- Opening Delimiter -

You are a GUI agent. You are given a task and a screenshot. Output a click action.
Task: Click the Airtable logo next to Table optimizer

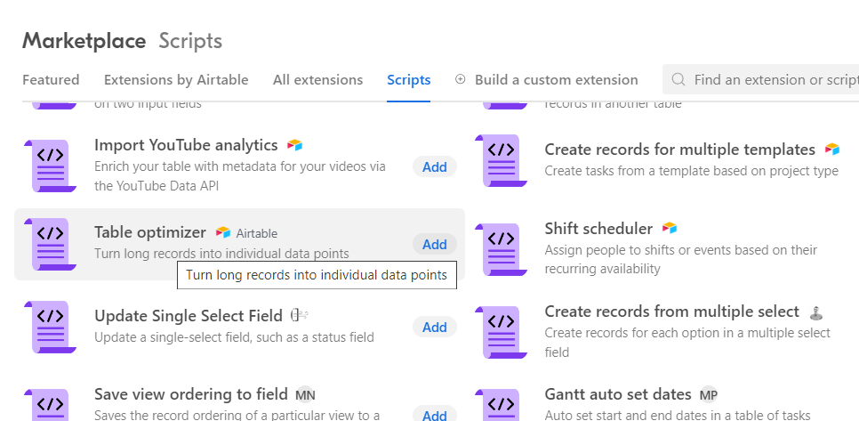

- Closing Delimiter -
- Opening Delimiter -

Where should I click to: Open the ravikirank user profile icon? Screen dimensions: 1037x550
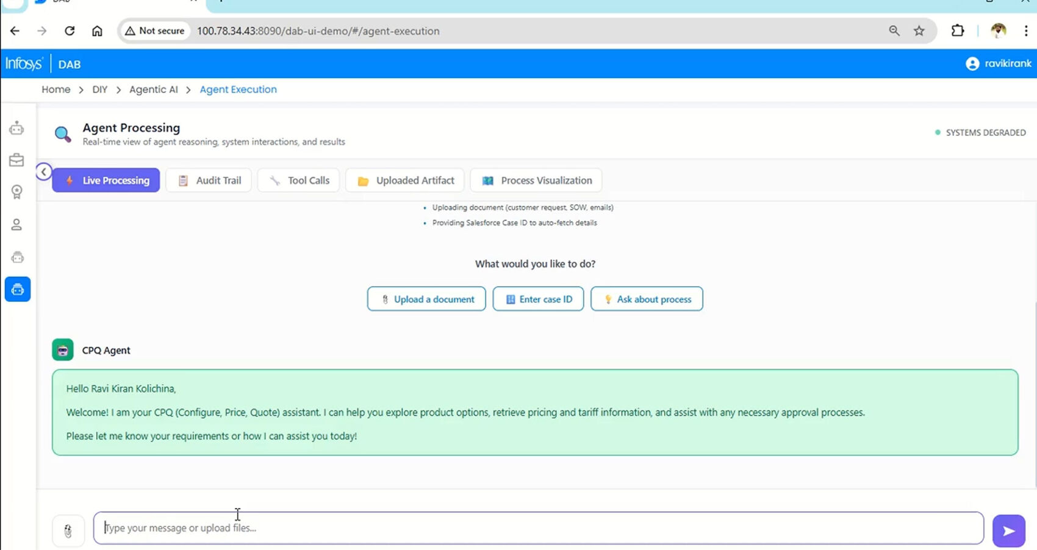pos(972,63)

- Closing Delimiter -
- Opening Delimiter -

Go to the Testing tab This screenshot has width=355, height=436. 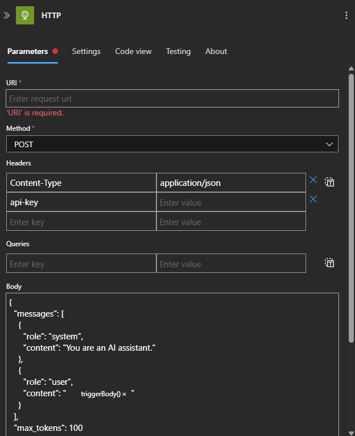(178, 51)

- Closing Delimiter -

Start with the line above that contains "You are a GUI" and stop after the line that contains "Task: Click the". Output those lines exactly, and only those.

You are a GUI agent. You are given a task and a screenshot. Output a click action.
Task: Click the Airtable logo next to Table optimizer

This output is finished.